Чжоу Слепой кивнул, убрал руку с головы Инь Сяоюэ, согласился и медленно встал со стула.
— Дедушка-мастер уходит. Завтра буду ждать тебя дома.
Инь Сяоюэ моргнула. Только из его слов она поняла, что завтра её выписывают.
Она посмотрела на доброе лицо Чжоу Слепого и тихонько кивнула.
Чжоу Слепой улыбнулся, дал несколько наставлений своему третьему ученику, чтобы тот хорошо заботился об Инь Сяоюэ, и ушёл вместе с Чжоу Чжэньцюанем.
После их ухода Чжоу Чжэньнань начал зевать один раз за другим — его явно клонило в сон.
Инь Сяоюэ заботливо легла сама. Чжоу Чжэньнань подумал, что она хочет спать, укрыл её одеялом, подоткнул края и лёг на другую кровать.
Через три-пять минут Чжоу Чжэньнань уже спал. Слушая его лёгкое похрапывание, Инь Сяоюэ беззвучно улыбнулась.
Может быть, она слишком много спала днём, а может, ещё не привыкла к новой обстановке, но Инь Сяоюэ заснула только под утро.

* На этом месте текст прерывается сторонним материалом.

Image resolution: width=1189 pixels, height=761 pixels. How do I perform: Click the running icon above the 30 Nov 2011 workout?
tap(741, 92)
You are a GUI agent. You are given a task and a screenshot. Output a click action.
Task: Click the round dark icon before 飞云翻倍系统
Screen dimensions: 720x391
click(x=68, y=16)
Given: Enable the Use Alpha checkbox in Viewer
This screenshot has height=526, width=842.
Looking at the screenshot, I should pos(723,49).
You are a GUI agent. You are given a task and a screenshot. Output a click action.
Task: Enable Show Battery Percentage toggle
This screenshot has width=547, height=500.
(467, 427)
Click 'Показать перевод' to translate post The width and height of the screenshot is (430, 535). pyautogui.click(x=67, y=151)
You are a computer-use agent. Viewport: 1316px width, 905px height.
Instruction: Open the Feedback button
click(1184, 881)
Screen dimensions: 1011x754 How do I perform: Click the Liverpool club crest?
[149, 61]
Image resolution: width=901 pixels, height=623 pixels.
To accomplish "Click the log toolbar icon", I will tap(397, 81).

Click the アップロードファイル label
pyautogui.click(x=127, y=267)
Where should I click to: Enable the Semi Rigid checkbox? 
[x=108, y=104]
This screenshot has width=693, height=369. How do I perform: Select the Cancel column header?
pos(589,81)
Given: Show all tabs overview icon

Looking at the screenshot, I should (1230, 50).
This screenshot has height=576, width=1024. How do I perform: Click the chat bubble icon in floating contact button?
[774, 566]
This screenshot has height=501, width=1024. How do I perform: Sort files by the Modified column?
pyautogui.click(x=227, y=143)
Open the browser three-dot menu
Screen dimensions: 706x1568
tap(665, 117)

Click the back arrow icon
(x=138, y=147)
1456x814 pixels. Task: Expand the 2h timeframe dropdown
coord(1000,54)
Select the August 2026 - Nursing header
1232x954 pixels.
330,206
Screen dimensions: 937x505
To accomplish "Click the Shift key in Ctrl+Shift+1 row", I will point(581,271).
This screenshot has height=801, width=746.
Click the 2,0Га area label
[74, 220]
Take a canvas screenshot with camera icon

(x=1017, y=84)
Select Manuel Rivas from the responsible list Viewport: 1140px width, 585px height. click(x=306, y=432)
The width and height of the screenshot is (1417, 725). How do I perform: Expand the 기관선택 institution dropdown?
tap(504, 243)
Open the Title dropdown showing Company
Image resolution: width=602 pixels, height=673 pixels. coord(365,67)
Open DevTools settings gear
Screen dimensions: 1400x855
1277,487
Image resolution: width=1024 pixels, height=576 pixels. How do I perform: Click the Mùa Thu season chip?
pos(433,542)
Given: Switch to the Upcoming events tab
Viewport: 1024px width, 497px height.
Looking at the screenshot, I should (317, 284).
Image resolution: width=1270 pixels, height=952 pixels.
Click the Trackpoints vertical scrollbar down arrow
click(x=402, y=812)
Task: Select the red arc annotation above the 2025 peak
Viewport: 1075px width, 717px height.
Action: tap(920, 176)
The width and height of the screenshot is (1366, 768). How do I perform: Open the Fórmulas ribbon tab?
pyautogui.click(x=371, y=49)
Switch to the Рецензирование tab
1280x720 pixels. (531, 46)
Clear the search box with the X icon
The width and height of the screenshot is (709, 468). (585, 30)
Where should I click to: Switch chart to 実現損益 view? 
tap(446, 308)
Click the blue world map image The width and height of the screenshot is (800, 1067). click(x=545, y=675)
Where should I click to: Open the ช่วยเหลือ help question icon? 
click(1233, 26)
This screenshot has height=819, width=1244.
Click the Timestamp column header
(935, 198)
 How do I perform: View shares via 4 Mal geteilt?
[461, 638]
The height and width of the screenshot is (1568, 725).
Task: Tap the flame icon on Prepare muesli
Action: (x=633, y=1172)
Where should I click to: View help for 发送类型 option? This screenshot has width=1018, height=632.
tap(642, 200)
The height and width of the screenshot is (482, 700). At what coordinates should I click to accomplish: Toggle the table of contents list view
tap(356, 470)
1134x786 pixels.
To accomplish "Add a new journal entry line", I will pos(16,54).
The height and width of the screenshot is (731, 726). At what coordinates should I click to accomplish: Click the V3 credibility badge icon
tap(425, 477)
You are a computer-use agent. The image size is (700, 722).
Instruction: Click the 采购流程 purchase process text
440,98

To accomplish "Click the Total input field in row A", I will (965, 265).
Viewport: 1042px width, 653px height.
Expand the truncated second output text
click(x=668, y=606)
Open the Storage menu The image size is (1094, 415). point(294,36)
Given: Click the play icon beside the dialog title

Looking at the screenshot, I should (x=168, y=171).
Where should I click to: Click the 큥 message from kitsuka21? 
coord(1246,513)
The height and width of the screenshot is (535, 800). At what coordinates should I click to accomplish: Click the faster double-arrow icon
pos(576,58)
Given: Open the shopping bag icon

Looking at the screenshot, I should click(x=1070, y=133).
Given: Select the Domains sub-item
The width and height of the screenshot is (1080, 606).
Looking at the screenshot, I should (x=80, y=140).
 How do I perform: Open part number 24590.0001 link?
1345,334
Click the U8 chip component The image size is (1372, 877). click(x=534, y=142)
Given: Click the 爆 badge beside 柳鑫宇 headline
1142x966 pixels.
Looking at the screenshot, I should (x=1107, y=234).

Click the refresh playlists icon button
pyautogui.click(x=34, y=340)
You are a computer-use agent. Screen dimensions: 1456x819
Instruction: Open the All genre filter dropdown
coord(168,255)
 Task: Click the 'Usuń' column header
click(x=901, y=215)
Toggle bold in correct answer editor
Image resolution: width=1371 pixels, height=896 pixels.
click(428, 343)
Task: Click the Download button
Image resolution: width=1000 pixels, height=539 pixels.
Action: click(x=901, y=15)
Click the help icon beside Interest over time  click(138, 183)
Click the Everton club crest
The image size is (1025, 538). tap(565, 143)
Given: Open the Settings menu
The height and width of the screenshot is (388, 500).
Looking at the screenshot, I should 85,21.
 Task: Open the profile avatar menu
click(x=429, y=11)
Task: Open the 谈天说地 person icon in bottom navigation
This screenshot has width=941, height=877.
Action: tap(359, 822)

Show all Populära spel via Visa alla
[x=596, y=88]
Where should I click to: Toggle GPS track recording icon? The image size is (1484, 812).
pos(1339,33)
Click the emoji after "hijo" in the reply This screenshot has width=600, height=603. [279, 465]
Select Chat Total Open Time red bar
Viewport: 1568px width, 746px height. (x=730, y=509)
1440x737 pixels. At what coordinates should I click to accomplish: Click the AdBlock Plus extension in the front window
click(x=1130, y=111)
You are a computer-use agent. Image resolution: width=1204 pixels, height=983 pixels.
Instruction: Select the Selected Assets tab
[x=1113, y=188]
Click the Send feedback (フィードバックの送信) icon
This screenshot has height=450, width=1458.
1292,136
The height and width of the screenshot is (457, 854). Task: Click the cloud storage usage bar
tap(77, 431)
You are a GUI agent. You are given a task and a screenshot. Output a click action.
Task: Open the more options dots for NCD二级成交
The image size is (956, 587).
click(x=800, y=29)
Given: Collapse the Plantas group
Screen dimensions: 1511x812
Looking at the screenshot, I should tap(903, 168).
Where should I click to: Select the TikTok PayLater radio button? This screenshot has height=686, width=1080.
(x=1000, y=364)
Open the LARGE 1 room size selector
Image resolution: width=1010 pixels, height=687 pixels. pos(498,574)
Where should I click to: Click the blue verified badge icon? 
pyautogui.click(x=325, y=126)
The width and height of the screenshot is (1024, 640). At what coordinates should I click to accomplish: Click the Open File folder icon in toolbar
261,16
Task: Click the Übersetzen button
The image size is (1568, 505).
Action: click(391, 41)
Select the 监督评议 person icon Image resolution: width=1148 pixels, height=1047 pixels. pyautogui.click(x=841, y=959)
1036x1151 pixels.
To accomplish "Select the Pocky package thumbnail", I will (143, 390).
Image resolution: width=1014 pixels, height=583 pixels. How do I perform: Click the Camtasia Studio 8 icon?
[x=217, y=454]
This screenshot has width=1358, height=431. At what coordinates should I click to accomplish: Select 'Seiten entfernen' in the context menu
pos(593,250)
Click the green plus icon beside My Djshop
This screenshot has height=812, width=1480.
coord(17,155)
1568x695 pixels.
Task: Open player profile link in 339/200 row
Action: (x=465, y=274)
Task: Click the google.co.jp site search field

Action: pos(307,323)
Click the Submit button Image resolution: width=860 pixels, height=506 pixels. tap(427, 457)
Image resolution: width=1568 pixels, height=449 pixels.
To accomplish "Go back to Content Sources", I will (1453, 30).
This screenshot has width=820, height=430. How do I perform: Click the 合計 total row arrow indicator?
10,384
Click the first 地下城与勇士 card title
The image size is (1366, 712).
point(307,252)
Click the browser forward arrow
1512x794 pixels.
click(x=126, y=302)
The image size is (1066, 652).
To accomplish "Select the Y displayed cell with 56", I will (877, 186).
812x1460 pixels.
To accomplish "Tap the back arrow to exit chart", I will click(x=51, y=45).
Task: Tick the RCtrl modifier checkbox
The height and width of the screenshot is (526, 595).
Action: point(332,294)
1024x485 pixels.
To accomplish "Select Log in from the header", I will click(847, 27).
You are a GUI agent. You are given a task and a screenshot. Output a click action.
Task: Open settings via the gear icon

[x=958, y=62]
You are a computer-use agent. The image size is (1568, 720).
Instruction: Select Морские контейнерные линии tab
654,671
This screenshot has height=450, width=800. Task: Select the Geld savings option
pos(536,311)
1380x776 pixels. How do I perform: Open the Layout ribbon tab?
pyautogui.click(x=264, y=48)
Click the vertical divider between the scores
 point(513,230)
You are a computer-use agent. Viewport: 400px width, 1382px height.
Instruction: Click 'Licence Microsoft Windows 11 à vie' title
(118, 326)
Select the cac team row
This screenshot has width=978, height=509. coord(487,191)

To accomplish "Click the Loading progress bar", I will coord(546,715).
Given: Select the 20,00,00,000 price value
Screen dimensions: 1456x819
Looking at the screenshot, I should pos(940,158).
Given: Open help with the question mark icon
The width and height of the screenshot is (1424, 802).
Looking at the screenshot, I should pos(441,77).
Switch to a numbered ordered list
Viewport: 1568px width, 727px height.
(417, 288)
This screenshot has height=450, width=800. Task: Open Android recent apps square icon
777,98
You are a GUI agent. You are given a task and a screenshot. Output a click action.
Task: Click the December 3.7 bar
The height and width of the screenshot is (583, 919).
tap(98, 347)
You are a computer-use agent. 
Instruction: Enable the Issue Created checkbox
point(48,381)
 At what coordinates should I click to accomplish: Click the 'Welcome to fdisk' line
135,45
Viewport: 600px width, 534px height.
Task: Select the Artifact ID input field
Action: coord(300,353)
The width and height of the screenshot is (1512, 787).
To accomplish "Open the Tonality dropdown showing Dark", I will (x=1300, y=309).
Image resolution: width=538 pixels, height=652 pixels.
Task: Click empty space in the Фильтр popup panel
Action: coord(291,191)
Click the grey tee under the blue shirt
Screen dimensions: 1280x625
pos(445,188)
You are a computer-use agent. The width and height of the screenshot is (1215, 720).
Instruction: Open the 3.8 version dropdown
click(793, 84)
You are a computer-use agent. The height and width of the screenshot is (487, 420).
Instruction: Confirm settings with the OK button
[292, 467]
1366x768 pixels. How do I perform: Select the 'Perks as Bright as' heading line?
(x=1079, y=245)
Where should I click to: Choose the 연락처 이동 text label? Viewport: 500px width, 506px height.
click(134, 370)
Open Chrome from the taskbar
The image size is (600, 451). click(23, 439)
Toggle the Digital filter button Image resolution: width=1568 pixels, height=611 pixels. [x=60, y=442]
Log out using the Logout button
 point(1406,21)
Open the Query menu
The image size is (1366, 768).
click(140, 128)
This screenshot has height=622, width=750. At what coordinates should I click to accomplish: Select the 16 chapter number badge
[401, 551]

Когда она снова открыла глаза, уже совсем рассвело.
На завтрак была пшённая каша, пампушки из белой муки и маринованные овощи. Как только они поели, в палату вошёл Чжоу Чжэньцюань в белом халате.
— Третий брат, я сейчас отведу Сяоюэ на ещё одно обследование.
— Хорошо, — согласился Чжоу Чжэньнань и пошёл мыть контейнеры. Пока он ходил, Чжоу Чжэньцюань провёл Инь Сяоюэ ещё один краткий осмотр.
Ровно в восемь утра Чжоу Чжэньцюань взял Инь Сяоюэ на руки и понёс на другие обследования. Провозившись больше двух часов, её наконец вернули в палату.
На самом деле Инь Сяоюэ очень хотелось сказать им, что с ней всё в порядке, но она не могла этого сделать и позволяла им делать с собой всё, что они считали нужным.
После всех обследований выяснилось, что все показатели её здоровья в норме. Что касается потери памяти, то для них это уже не было большой проблемой.
Около одиннадцати часов дня Чжоу Чжэньнань вынес Инь Сяоюэ из больницы. Они подошли к месту хранения велосипедов при больнице, взяли велосипед. Инь Сяоюэ села на заднее сиденье, а Чжоу Чжэньнань сел за руль и повёз её прочь из больницы.
Выехав за ворота больницы, Инь Сяоюэ смотрела на прохожих, на редкие машины, на здания по обеим сторонам дороги, не выше трёх этажей. Хотя она была морально готова, её всё равно потрясла реальность семидесятых годов.
Многие взрослые и дети носили фуражки со звёздочкой. Шапки были только двух цветов: армейского зелёного и тёмно-синего.
Большинство людей были одеты очень просто, одежда была неярких цветов. На ногах почти у всех были самодельные матерчатые туфли с многослойной подошвой. Люди в кожаной или другой обуви встречались, но их было немного.
Проехав около ли (примерно 500 метров), она увидела повсюду велосипеды. Тут ей вспомнилась фраза о том, что Китай в семидесятые-восьмидесятые годы был «королевством велосипедов».
Чжоу Чжэньнань ехал на велосипеде очень ровно и не быстро, что позволяло Инь Сяоюэ разглядывать пейзаж по пути.
Примерно через двадцать минут людей стало заметно меньше. Инь Сяоюэ смотрела на бескрайние голые поля, сделала несколько глубоких вдохов и сразу почувствовала свежесть воздуха этой эпохи, отчего и сама взбодрилась.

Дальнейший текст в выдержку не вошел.